§ Exercise details
Return all of the following entries verbatim, character for character, without adding, dropping, or changing anything.

(Word and element location entries)
+ + +

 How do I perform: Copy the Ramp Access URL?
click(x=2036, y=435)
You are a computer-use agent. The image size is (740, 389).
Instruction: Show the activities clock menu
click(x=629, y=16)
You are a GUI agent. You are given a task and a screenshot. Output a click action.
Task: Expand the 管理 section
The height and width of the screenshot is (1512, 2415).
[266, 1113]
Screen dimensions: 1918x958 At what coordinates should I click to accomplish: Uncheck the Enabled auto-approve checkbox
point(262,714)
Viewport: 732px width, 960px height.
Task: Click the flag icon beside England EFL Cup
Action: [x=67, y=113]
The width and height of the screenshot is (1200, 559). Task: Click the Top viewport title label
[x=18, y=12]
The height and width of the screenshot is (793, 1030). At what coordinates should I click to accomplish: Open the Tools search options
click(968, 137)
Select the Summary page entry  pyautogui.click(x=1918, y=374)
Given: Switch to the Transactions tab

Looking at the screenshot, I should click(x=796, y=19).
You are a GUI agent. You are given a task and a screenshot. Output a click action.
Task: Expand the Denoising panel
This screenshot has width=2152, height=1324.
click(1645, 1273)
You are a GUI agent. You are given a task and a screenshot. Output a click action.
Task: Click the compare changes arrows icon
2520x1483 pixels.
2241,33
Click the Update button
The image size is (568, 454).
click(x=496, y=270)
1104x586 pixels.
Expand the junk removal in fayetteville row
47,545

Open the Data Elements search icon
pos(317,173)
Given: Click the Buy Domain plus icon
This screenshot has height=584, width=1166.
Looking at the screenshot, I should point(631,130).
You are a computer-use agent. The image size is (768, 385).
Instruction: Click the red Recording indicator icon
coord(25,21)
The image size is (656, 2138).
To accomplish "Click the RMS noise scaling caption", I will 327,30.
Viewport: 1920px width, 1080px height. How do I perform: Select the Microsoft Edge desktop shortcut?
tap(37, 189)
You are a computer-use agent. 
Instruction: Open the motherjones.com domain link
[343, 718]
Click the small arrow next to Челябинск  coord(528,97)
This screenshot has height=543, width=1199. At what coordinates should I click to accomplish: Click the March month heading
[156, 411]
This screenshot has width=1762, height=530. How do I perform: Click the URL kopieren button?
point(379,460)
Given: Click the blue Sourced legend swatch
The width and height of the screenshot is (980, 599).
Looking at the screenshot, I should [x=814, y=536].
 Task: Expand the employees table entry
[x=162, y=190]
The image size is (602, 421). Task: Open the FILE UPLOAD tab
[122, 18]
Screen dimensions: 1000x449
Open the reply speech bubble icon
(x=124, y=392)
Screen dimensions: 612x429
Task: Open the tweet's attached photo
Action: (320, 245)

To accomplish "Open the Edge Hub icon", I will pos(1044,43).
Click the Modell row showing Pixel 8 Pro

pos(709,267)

+ + +

§ Response to this exercise
 How do I perform: Copy the Ramp Access URL?
click(x=2036, y=435)
You are a computer-use agent. The image size is (740, 389).
Instruction: Show the activities clock menu
click(x=629, y=16)
You are a GUI agent. You are given a task and a screenshot. Output a click action.
Task: Expand the 管理 section
The height and width of the screenshot is (1512, 2415).
[266, 1113]
Screen dimensions: 1918x958 At what coordinates should I click to accomplish: Uncheck the Enabled auto-approve checkbox
point(262,714)
Viewport: 732px width, 960px height.
Task: Click the flag icon beside England EFL Cup
Action: [x=67, y=113]
The width and height of the screenshot is (1200, 559). Task: Click the Top viewport title label
[x=18, y=12]
The height and width of the screenshot is (793, 1030). At what coordinates should I click to accomplish: Open the Tools search options
click(968, 137)
Select the Summary page entry  pyautogui.click(x=1918, y=374)
Given: Switch to the Transactions tab

Looking at the screenshot, I should click(x=796, y=19).
You are a GUI agent. You are given a task and a screenshot. Output a click action.
Task: Expand the Denoising panel
This screenshot has width=2152, height=1324.
click(1645, 1273)
You are a GUI agent. You are given a task and a screenshot. Output a click action.
Task: Click the compare changes arrows icon
2520x1483 pixels.
2241,33
Click the Update button
The image size is (568, 454).
click(x=496, y=270)
1104x586 pixels.
Expand the junk removal in fayetteville row
47,545

Open the Data Elements search icon
pos(317,173)
Given: Click the Buy Domain plus icon
This screenshot has height=584, width=1166.
Looking at the screenshot, I should point(631,130).
You are a computer-use agent. The image size is (768, 385).
Instruction: Click the red Recording indicator icon
coord(25,21)
The image size is (656, 2138).
To accomplish "Click the RMS noise scaling caption", I will 327,30.
Viewport: 1920px width, 1080px height. How do I perform: Select the Microsoft Edge desktop shortcut?
tap(37, 189)
You are a computer-use agent. 
Instruction: Open the motherjones.com domain link
[343, 718]
Click the small arrow next to Челябинск  coord(528,97)
This screenshot has height=543, width=1199. At what coordinates should I click to accomplish: Click the March month heading
[156, 411]
This screenshot has width=1762, height=530. How do I perform: Click the URL kopieren button?
point(379,460)
Given: Click the blue Sourced legend swatch
The width and height of the screenshot is (980, 599).
Looking at the screenshot, I should [x=814, y=536].
 Task: Expand the employees table entry
[x=162, y=190]
The image size is (602, 421). Task: Open the FILE UPLOAD tab
[122, 18]
Screen dimensions: 1000x449
Open the reply speech bubble icon
(x=124, y=392)
Screen dimensions: 612x429
Task: Open the tweet's attached photo
Action: (320, 245)

To accomplish "Open the Edge Hub icon", I will pos(1044,43).
Click the Modell row showing Pixel 8 Pro

pos(709,267)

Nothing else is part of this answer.